Escrito por em 4 de maio de 2021

Os líderes do Congresso Nacional não chegaram a um acordo e o senador Rodrigo Pacheco (DEM-MG) encerrou a sessão desta terça-feira (4) que analisaria a recomposição do Orçamento de 2021 e vetos presidenciais.

Pacheco marcou uma nova reunião de líderes para a próxima quinta-feira (6), às 12 horas.

A pauta do Congresso relaciona cerca de 10 vetos, como o projeto de lei que buscava garantir acesso à internet a alunos e professores da educação básica e a lei que permitiu a compra de vacinas contra a covid-19 por parte de Estados e Municípios.

A sessão já estava em curso quando um dos líderes alertou o presidente de que a oposição não analisaria o projeto de recomposição de despesas caso não houvesse acordo em relação aos vetos presidenciais. Os pontos de divergência são justamente o projeto de acesso à internet a alunos e alguns pontos do PLN 4/21, o projeto que reestabelece cerca de R$ 20 bilhões ao Orçamento 2021 para os pagamentos de benefícios sociais, gastos obrigatórios que não estavam cobertos pela peça orçamentária.

Os parlamentares não querem analisar o PLN antes dos vetos porque a eventual derrubada de vetos presidenciais pode criar despesas que não serão cobertas pelo PLN, e aí ficariam sem recursos. Por isso os deputados estão tentando um acordo global.

O PLN 4 restabelece cerca de R$ 20 bilhões ao Orçamento de 2021, principalmente para o pagamento de benefícios sociais.
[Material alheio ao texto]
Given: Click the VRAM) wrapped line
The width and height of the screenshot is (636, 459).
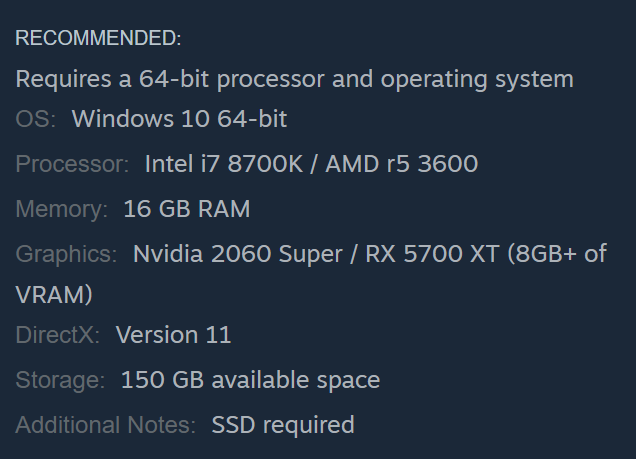Looking at the screenshot, I should click(x=54, y=295).
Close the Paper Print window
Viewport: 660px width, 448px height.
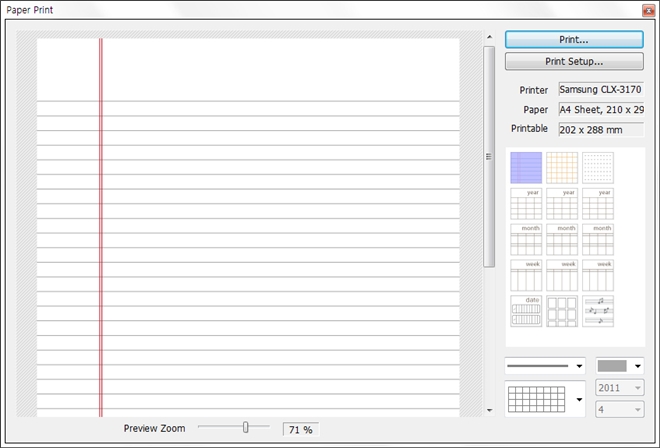(646, 9)
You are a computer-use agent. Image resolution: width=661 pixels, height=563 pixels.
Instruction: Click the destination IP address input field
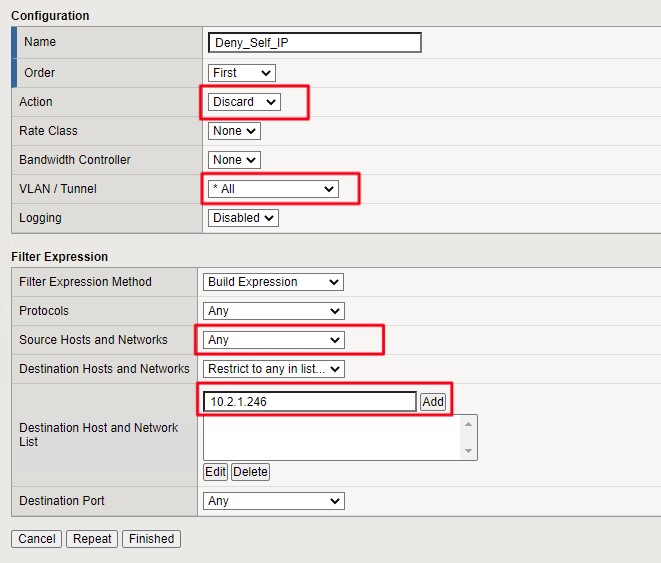point(309,401)
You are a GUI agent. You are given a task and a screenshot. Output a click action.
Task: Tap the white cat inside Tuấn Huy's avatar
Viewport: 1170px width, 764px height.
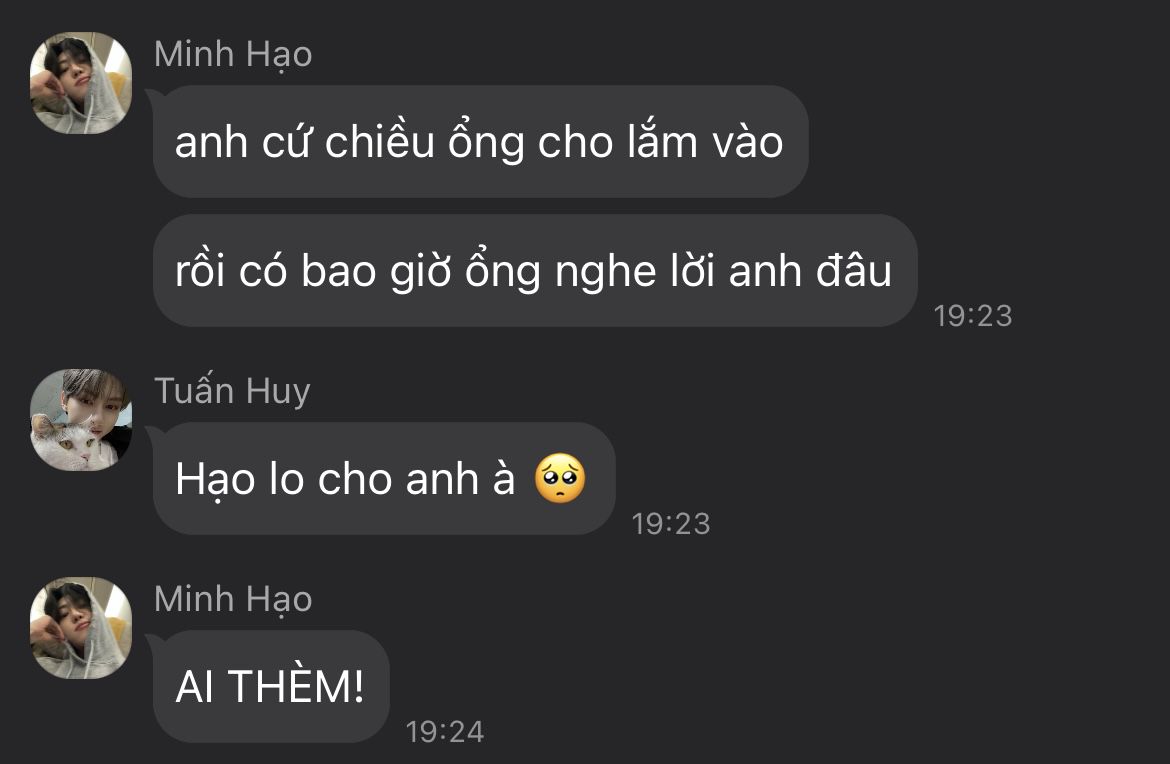[63, 445]
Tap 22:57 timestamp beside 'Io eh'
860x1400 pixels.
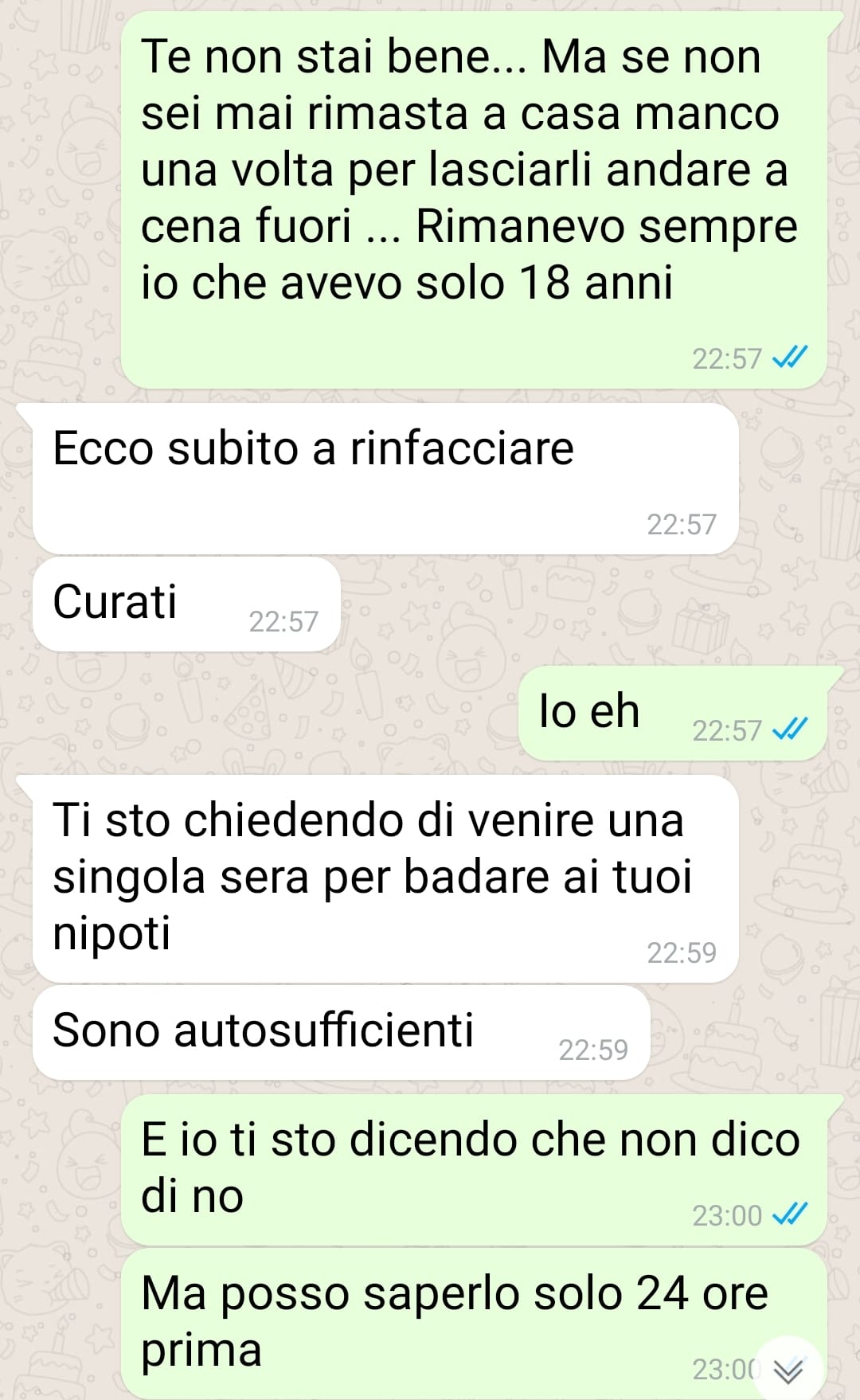click(x=727, y=730)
O texto abre crédito suplementar recompondo parte das despesas primárias que foram reduzidas pelo Congresso na votação da lei. 

Atualmente, o dinheiro está distribuído da seguinte forma: benefícios previdenciários (R$ 6,649 bilhões), compensação ao Fundo do Regime Geral de Previdência Social (R$ 4,798 bilhões), seguro-desemprego (R$ 2,630 bilhões), Benefício de Prestação Continuada e Renda Mensal Vitalícia (R$ 968 milhões), subvenção e subsídios, incluindo agricultura sustentável e o Programa de Financiamento às Exportações (R$ 4,3 bilhões) e remuneração a agentes financeiros (R$ 423 milhões).

De acordo com o governo, a abertura do crédito não afeta a meta fiscal, uma vez que os valores serão compensados por vetos a outras destinações: R$ 11,9 bilhões em emendas parlamentares e R$ 7,9 bilhões em despesas discricionárias do próprio Executivo.

Mesmo com a medida, o Orçamento ainda vai apresentar perdas em benefícios previdenciários. Seriam necessários mais R$ 3,4 bilhões para que a dotação ficasse no valor original do projeto de lei orçamentária anual apresentado originalmente, que era de R$ 685,615 bilhões.